Short exercise
Arrange these lines as a numbered list, omitting blank lines, covering all of the data.

Records for locating described items
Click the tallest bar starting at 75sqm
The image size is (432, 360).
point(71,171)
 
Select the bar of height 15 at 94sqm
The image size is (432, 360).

Task output
1. Click the tallest bar starting at 75sqm
2. The image size is (432, 360).
3. point(71,171)
4. Select the bar of height 15 at 94sqm
5. The image size is (432, 360).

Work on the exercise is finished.